Wednesday 16 February 1983 wasn’t like most days — there was a tension and dryness in the air that had people on edge — but Mr Sansom had other plans on his mind and barely noticed.
“It was 43c that day, I came home on the bus but because my parents had organised a surprise party, one of my mates took me to the lake to have a swim,” he said.
“By the time we saw the smoke and tried to get back to the Pine Grove Hotel, the roads had already been blocked off.”
His parents Frank and Eva had leased the hotel in 1980, making the family well known to the small community in the local area. The police sergeant waved him through the roadblock, knowing that he was heading to his home at the pub, where he climbed onto the roof and watched in awe.
“We were sitting on top of the hill, on top of the roof of the hotel, looking at the flames going towards Berwick and over Cockatoo,” Mr Sansom said.
“We were just looking at the rest of the world burning down. When it came around to about 8.30pm, the wind changed, all hell broke loose and we took off.”
That wind change, 110km/h from the southwest, sent the fire which had crossed the Princes Highway near Officer roaring up from Guys Hill and taking lives and property with it.
When the out-of-control fire reached Beaconsfield Upper, Mr Sansom’s home and the family’s business were engulfed by the flames, along with the rest of the town.
“It was horrific, my sister was trying to drive this little Toyota Corolla over fallen trees and it was pretty frightening,” Mr Sansom said.
“My mum was in front of us, she got directed down to Beaconsfield, we got directed to Emerald and then we had trees falling down in front of us and we couldn’t get through.”
After multiple hours in the car, with the entire town making the same desperate drive, Mr Sansom reached safety beyond the Dandenong Ranges.
He remembers the aftermath of the hotel vividly; the cool room managed to save plenty of miscellaneous items, bottles of alcohol and boxes barely licked by the flames, yet the bar area was engulfed entirely, leaving little left. He remembers the signs reading “Danger: Keep Out” and “Looters Beware” erected soon after and the assistance of barrels of beer given to the family by other nearby watering holes.
“We operated the hotel out of a caravan for two weeks after. It was completely gone; the walls were so brittle that it was dangerous to walk in there,” he said.
“Once the fire went through, we were the town hall. People didn’t have homes and wanted to go congregate somewhere.”

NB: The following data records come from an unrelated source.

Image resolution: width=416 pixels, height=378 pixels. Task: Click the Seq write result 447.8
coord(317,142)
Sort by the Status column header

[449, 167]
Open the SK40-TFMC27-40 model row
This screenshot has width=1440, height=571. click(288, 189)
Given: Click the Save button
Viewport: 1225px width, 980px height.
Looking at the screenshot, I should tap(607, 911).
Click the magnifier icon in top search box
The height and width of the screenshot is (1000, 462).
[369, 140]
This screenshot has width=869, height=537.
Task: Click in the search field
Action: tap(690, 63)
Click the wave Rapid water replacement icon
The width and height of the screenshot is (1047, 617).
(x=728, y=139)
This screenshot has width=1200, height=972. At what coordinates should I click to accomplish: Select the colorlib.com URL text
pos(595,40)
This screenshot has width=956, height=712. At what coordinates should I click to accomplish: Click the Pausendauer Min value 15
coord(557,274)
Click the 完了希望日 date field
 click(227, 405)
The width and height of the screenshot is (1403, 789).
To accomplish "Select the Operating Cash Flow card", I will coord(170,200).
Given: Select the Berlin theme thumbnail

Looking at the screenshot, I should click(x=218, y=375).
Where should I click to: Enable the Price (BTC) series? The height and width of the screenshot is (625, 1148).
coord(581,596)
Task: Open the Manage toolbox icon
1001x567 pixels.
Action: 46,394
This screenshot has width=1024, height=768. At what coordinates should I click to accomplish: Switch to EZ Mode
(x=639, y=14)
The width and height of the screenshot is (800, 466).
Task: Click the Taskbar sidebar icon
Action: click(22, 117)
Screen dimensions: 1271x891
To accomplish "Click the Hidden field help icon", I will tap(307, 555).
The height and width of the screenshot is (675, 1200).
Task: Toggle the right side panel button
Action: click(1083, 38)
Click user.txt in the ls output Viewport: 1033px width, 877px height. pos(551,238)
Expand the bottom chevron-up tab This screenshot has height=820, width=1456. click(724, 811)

His parents continued to serve drinks sourced from the Berwick, Hallam and Cardinia Hotels on fire-marked tables, with caravans, school buses and anything they could find being used to recreate something resembling an establishment, serving sandwiches to people needing somewhere to go and companionship of others locals.
Remarkably, it isn’t the first time the Hotel has been burned down — the first in 1920 — and for the next 18 months, the pub was run out of a shed built by Lions clubs and other community groups.
After the building was restored and reopened in late 1984, it stayed with the Sansom family for a few more years before they moved on.
Now turning 56 and a resident of Ferntree Gully, Mr Sansom said the date isn’t bittersweet for him.
“I probably haven’t been the most humble bloke in my life,” he said.
“Through my 20s it was behind me. We had a brand new place and lots of people coming through.”
He said for people from the area he still knows, the events of Ash Wednesday aren’t traumatic to revisit, because the ones who lost everything didn’t stay to rebuild.
“The really traumatised families, you never saw them again,” he said.
Five years later, he was given a slightly macabre but well-loved 21st birthday present: An artistic rendition of the Pine Grove Hotel created by Tor Holth, which still hangs in his Kallista-based business, Cork on Cooks Corner.
“There were a lot of kids that couldn’t put it to the back of their mind, but that’s not how I’m built,” Mr Samson said.
“For me, it was just another chapter in a very young life.”